--- Text segment ---
Our destroyer’s successful escape from Oran’s harbor required not only competent willing hands but reliable engine-room equipment.  By the same token, a strong economy requires both motivated entrepreneurs and a vibrant manufacturing sector.  The reader will not be surprised to learn that here in the U.S., we can no more take for granted the viability of the latter as we could of the former.

Smaller economies might prosper on tourism or the mastery of some craft, but, if we have any hope of offering 308 million Americans a decent living, we have to do more than just fill hotel rooms and produce popular movies.  A comparison of the financial status of Germany and, let us say, Spain makes the point.  Thanks to its manufacturing prowess,  Germany enjoys a positive trade balance and a strong financial position.  Spain, on the other hand, confined the bulk of its investment to condominiums and now faces austerity measures, a crippled credit standing, and street demonstrations.

It’s not hard to understand why manufacturing is so important to the economic health of a large country such as ours.  First, it has a high multiplier effect in areas such as transport, raw materials, supplier networks, and so on.  Second, manufacturing and innovation are closely intertwined.  It takes a strong manufacturing sector to afford the research and development needed to survive in a competitive world.  And, third, the supply of manufactured goods to meet the world’s needs is an important factor in maintaining a positive trade balance in trade.

Obviously, services play an important role in today’s world, but it is hard to imagine that they could entirely replace manufacturing as the core of our economy.  Services require fewer workers, do not have the same multiplier effect, and can be more readily duplicated by foreign competitors.
--- Record set ---
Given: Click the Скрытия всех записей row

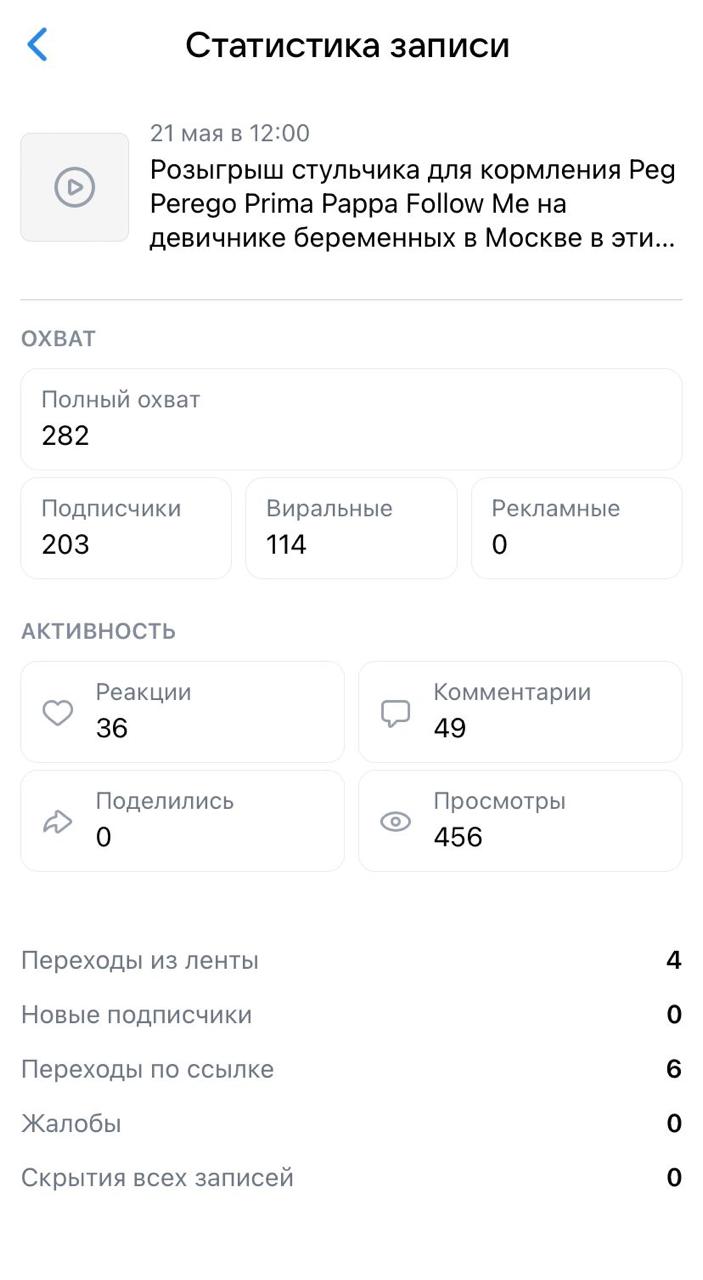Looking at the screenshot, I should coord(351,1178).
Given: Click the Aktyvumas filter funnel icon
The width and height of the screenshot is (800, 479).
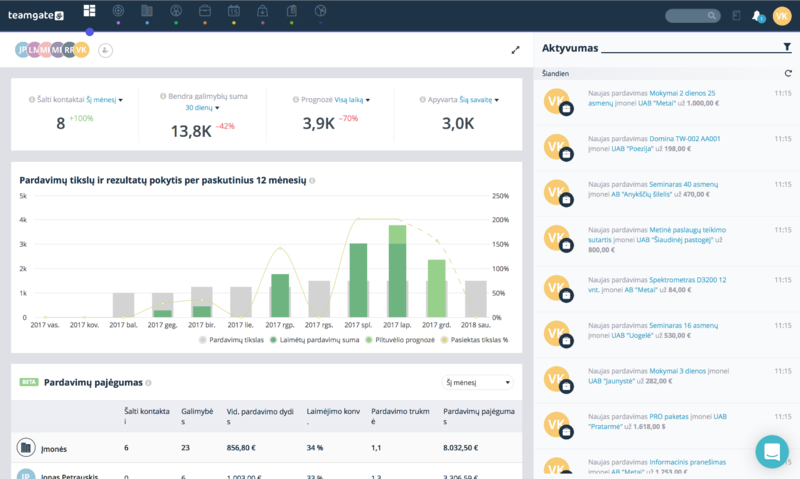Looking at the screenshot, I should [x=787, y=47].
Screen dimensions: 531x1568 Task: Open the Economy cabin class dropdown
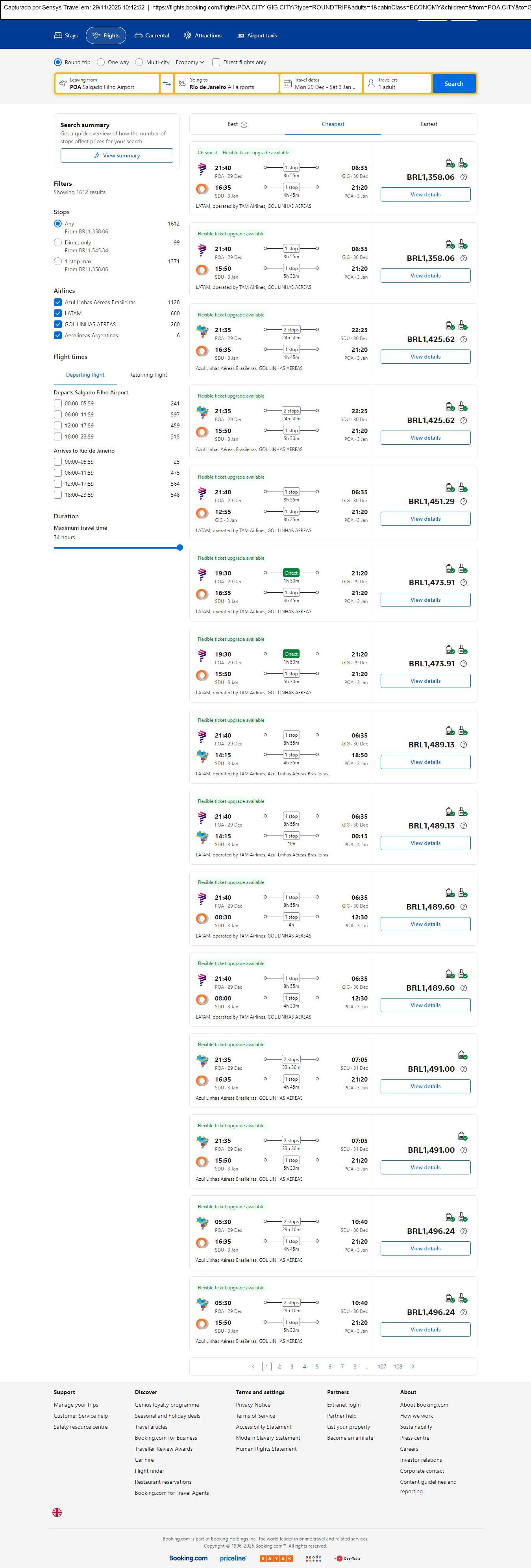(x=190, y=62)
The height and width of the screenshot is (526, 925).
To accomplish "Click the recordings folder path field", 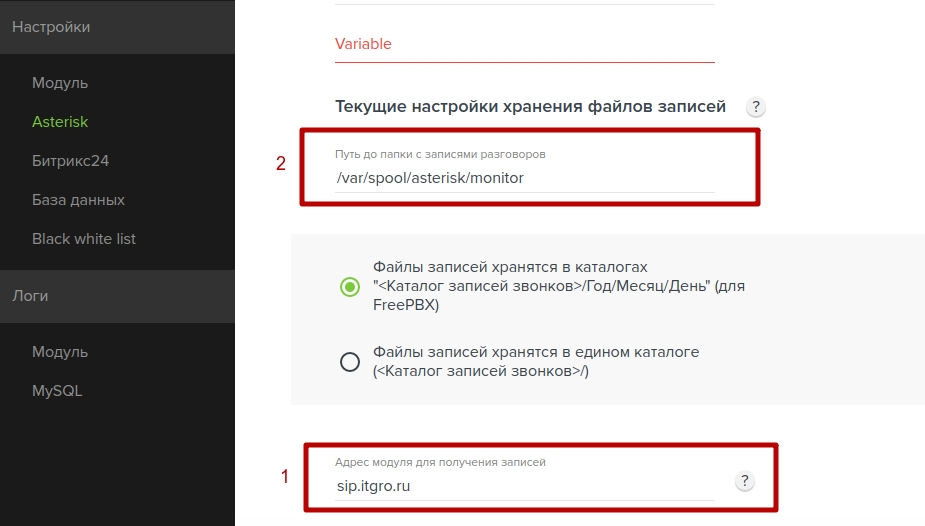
---
▶ **What is required**
Copy out the whole passage on manufacturing and the American economy word for word. Nothing in the listing is needed here.

▶ **Answer section**
Our destroyer’s successful escape from Oran’s harbor required not only competent willing hands but reliable engine-room equipment.  By the same token, a strong economy requires both motivated entrepreneurs and a vibrant manufacturing sector.  The reader will not be surprised to learn that here in the U.S., we can no more take for granted the viability of the latter as we could of the former.

Smaller economies might prosper on tourism or the mastery of some craft, but, if we have any hope of offering 308 million Americans a decent living, we have to do more than just fill hotel rooms and produce popular movies.  A comparison of the financial status of Germany and, let us say, Spain makes the point.  Thanks to its manufacturing prowess,  Germany enjoys a positive trade balance and a strong financial position.  Spain, on the other hand, confined the bulk of its investment to condominiums and now faces austerity measures, a crippled credit standing, and street demonstrations.

It’s not hard to understand why manufacturing is so important to the economic health of a large country such as ours.  First, it has a high multiplier effect in areas such as transport, raw materials, supplier networks, and so on.  Second, manufacturing and innovation are closely intertwined.  It takes a strong manufacturing sector to afford the research and development needed to survive in a competitive world.  And, third, the supply of manufactured goods to meet the world’s needs is an important factor in maintaining a positive trade balance in trade.

Obviously, services play an important role in today’s world, but it is hard to imagine that they could entirely replace manufacturing as the core of our economy.  Services require fewer workers, do not have the same multiplier effect, and can be more readily duplicated by foreign competitors.